START Entries shown

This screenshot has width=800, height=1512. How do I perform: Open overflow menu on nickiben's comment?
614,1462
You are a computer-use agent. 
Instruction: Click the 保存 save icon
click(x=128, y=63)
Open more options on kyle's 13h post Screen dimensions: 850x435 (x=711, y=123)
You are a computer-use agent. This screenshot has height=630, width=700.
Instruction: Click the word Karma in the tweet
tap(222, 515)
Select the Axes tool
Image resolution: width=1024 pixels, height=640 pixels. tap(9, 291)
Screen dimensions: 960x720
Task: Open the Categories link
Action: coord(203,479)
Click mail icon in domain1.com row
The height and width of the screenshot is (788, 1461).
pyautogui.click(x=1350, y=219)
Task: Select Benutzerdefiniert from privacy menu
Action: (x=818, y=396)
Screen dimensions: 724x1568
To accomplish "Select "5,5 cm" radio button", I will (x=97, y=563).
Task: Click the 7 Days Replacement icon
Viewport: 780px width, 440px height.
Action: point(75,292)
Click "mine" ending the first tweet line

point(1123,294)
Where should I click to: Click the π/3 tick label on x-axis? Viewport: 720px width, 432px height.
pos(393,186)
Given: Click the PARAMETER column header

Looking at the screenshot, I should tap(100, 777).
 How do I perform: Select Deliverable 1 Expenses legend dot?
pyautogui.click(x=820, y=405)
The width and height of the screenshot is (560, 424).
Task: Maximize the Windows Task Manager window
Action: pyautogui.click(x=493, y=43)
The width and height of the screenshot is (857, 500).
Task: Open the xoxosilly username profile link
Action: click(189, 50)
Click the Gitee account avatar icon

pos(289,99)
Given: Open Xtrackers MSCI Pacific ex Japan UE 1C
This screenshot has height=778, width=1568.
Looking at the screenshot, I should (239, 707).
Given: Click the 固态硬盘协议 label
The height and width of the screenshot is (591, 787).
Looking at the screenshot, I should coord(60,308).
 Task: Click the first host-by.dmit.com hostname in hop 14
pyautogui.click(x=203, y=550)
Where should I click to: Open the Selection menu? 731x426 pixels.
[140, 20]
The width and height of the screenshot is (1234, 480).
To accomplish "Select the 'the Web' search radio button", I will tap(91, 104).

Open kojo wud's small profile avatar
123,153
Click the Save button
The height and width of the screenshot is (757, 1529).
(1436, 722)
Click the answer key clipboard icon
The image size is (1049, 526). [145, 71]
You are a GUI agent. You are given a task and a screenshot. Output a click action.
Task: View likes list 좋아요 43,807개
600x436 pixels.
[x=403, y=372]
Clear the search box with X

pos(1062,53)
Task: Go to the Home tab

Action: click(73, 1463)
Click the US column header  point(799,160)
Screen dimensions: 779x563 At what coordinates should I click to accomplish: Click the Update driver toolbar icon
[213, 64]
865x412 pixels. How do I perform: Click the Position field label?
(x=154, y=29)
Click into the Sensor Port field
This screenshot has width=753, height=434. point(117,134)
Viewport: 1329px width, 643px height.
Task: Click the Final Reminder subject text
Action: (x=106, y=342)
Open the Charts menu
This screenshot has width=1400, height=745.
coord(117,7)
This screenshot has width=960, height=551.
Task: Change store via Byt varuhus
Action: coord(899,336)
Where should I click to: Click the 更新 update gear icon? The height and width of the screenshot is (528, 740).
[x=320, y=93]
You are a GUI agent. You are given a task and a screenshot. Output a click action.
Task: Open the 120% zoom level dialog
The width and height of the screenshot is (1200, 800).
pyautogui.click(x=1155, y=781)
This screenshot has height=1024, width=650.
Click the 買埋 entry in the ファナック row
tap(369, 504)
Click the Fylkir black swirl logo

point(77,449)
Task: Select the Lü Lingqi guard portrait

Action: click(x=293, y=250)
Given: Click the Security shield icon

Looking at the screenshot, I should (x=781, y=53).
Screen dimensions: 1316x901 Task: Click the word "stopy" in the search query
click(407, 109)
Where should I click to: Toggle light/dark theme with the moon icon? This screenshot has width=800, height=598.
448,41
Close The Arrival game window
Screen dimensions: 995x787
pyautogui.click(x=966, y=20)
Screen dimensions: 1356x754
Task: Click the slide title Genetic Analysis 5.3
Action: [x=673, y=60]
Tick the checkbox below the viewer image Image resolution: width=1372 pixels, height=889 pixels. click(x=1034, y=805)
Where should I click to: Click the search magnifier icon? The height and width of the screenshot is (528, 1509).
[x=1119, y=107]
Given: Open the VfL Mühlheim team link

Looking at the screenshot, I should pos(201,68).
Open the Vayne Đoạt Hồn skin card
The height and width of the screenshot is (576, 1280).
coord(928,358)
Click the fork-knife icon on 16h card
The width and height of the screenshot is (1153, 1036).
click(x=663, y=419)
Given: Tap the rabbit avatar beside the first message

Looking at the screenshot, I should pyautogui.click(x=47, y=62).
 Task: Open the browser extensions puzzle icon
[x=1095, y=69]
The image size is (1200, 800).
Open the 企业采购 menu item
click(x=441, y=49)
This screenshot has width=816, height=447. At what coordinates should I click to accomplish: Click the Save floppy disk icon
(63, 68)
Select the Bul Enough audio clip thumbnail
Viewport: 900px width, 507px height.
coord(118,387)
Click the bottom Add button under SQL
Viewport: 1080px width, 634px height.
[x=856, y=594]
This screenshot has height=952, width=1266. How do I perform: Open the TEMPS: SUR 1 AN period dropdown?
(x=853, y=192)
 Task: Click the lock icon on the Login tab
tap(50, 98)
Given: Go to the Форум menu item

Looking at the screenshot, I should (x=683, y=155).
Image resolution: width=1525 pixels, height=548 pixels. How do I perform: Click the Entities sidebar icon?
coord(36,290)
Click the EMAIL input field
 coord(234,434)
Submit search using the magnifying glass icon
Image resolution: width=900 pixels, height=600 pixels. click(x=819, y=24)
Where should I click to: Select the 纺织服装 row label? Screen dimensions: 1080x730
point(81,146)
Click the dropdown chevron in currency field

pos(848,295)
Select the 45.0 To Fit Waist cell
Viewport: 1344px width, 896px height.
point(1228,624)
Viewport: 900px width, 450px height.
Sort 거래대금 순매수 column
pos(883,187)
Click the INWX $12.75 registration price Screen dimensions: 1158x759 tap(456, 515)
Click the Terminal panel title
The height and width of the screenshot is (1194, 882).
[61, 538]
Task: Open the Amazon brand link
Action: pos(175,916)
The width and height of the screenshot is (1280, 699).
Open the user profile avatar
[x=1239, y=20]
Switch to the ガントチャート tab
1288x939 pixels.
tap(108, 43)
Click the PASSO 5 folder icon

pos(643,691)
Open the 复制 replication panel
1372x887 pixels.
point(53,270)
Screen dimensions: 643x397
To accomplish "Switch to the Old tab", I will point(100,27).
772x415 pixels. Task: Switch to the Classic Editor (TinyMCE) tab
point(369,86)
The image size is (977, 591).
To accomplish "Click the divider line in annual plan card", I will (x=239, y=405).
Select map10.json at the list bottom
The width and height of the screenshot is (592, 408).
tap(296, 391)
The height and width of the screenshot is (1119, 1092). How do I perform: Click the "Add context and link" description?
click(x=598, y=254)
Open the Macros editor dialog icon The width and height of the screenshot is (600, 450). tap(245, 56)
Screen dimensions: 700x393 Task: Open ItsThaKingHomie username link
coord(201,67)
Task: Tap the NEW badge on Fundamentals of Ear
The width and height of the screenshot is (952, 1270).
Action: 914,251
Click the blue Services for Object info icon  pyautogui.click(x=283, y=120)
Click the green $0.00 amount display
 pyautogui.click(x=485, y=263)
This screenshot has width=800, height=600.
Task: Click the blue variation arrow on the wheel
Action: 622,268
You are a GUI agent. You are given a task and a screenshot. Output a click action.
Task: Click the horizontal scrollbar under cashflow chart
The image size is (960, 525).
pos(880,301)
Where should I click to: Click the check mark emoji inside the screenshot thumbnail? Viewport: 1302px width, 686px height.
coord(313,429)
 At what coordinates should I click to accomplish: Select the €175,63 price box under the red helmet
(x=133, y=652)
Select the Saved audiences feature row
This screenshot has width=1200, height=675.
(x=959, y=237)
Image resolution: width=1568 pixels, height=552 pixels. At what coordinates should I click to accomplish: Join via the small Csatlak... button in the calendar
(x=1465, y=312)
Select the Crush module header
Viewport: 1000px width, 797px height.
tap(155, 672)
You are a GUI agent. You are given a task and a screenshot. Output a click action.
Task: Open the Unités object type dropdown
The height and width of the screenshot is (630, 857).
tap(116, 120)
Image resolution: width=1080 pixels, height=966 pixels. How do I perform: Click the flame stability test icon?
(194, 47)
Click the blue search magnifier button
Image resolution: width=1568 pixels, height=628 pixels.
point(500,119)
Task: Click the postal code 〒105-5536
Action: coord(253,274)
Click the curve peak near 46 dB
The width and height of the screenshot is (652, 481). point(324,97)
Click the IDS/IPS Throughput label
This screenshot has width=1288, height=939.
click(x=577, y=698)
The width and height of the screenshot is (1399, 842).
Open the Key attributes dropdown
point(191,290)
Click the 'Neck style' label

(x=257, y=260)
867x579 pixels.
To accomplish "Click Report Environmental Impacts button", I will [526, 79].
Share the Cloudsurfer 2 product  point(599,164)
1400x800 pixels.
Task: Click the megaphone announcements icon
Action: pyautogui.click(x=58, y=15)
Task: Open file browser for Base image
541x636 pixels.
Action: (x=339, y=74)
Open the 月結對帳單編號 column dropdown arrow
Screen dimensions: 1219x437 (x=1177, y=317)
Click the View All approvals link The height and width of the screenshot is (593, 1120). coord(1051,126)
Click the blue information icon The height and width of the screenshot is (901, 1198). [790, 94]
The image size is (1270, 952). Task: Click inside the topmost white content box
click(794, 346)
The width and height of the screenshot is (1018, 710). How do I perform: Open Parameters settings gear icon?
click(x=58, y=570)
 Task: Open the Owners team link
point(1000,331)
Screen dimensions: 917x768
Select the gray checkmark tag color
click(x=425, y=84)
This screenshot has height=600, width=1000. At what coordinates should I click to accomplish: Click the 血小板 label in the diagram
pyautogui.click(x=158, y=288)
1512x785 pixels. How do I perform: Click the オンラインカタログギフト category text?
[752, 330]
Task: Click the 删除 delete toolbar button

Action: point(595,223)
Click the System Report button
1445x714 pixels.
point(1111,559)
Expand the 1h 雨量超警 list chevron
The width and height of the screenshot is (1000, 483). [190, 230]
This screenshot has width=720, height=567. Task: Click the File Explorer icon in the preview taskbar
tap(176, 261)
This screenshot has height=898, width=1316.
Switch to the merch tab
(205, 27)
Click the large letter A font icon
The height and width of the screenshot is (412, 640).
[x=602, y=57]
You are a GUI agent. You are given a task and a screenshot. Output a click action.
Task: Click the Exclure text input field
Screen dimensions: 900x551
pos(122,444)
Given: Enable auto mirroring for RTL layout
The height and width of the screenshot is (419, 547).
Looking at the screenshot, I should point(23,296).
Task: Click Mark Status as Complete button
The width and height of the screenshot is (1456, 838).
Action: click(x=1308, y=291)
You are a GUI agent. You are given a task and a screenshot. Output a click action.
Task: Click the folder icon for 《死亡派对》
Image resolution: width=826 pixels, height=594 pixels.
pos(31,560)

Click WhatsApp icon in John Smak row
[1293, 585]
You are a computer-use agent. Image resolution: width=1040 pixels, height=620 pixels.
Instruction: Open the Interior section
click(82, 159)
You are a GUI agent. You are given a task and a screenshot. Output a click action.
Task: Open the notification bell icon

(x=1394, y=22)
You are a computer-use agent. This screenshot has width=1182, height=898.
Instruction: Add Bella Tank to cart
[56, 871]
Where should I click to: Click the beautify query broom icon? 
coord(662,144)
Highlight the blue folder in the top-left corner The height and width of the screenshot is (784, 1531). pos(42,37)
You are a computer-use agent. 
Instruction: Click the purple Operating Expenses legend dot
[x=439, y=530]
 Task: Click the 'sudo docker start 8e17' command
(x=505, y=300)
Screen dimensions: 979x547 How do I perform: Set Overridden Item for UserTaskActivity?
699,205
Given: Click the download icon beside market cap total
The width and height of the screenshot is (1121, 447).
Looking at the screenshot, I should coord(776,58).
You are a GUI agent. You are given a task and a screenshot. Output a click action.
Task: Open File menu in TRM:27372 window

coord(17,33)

END Entries shown

▸ **What to produce**:
In the listing above, show every line with the word "radio".

▸ **Answer to this problem**:
To accomplish "Select "5,5 cm" radio button", I will (x=97, y=563).
To accomplish "Select the 'the Web' search radio button", I will tap(91, 104).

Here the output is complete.